_KUTIPAN DOKUMEN_.
────────
Herry Mardian, yayasan Paramartha.
Apa sih sebenarnya makna ‘ihsan’ itu? Kita sering sekali mendengar kata ini, atau membicarakannya pada orang lain. Tapi sebenarnya apa ya maknanya?
Kenapa sangat penting membahas arti kata ‘ihsan’? Karena sebagaimana diajarkan Jibril as. dan Rasulullah Saw (dalam hadits Bukhari 1 : 47), ‘Ihsan’ adalah salah satu dari tiga komponen yang membentuk ad-diin kita, yaitu Iman, Islam, dan Ihsan. Jika satu komponen saja tidak ada, atau tidak paham, maka kita belum ber-diin dengan sempurna.
Jika kita sudah paham makna ‘ihsan’, kita juga akan bisa meraba maksud makna kata-kata turunannya seperti ‘hasan’, ‘ahsan’, ‘muhsin’, ‘hasanah’, dan lain sebagainya.
────────
_BAHAN YANG TERSEDIA_.
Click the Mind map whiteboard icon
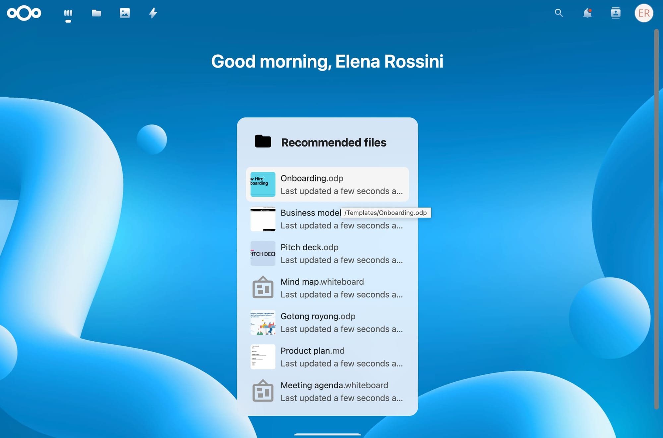coord(262,287)
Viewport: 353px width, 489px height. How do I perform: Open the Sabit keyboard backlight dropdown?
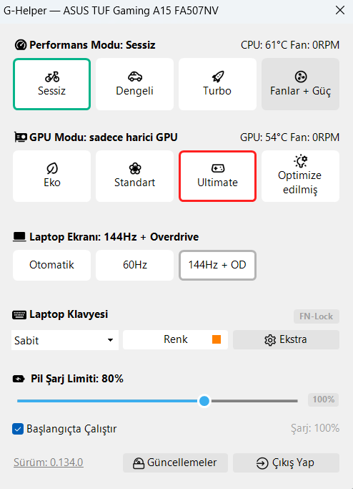point(65,340)
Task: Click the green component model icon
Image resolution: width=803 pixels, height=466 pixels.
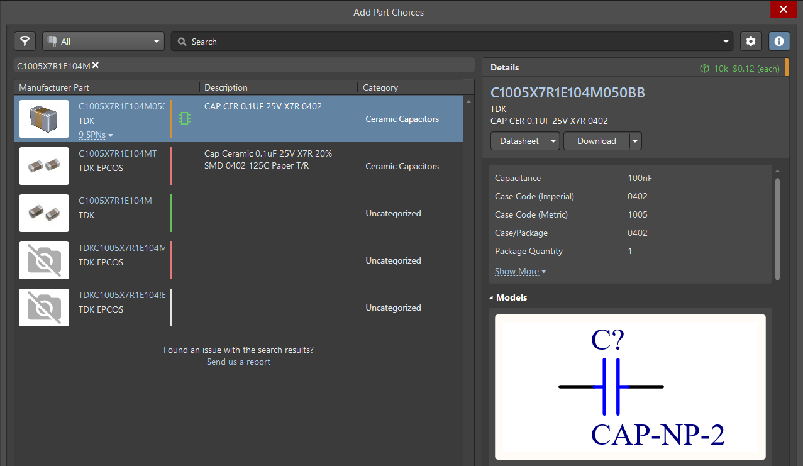Action: (184, 118)
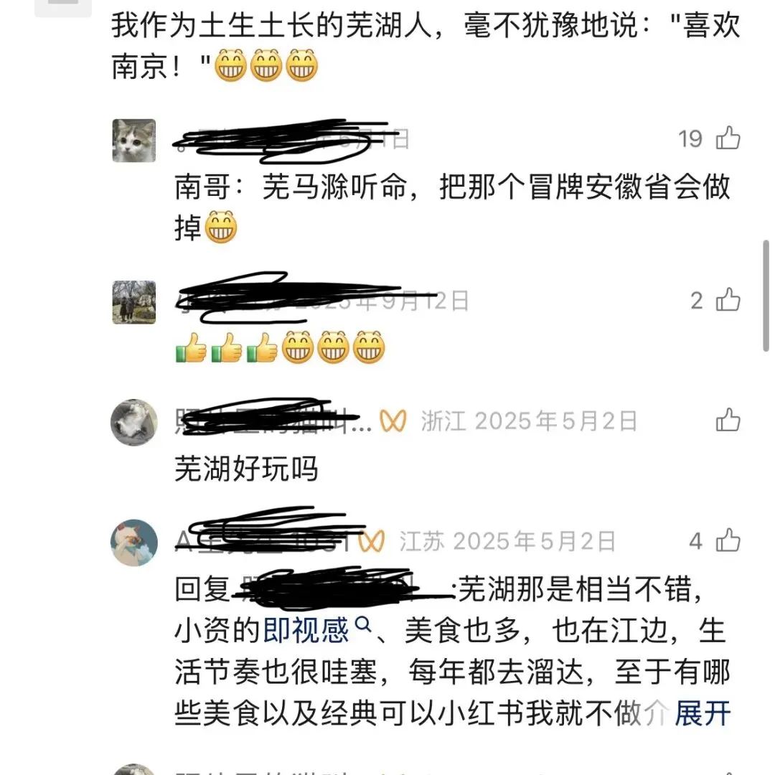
────────
_LATIHAN 1_. Hitung berapa baris dalam catatan yang memuat kata "Click". Huruf besar dan kecil dibedakan, dan tulis angkanya saja.
_LATIHAN 2_. Lanjutkan tulisan tentang makna ihsan, mulai dari sesudah kalimat terakhirnya.

_JAWABAN TERTULIS 1_. 2

_JAWABAN TERTULIS 2_.
Umumnya kita secara awam mengartikan kata ‘ihsan’, ‘hasan’, ‘ahsan’ dan semua kata yang berkaitan, dihubungkan dengan kata ‘baik’ sebagaimana tertulis di kamus bahasa Arab. Jika ‘ihsan’ di sana diartikan ‘baik’, maka ‘muhsin’ adalah ‘orang yang baik’, atau ‘orang yang suka berbuat baik’, dan seterusnya. Oke, itu tidak salah sih. Tapi apa bedanya ‘ihsan’ atau ‘hasan’, dengan ‘khair’ (baik)? Masalahnya, istilah Arab dalam Qur’an itu sama sekali bukan bahasa Arab sehari-hari, sehingga beresiko tidak akurat, kabur atau terlalu umum jika diterjemahkan melalui kamus bahasa Arab sehari-hari.
Contoh, Q. S. Al-Baqarah [2] : 195:
“Innallaha yuhibbul-muhsiniin.”
Sesungguhnya Allah mencintai Al-Muhsiniin.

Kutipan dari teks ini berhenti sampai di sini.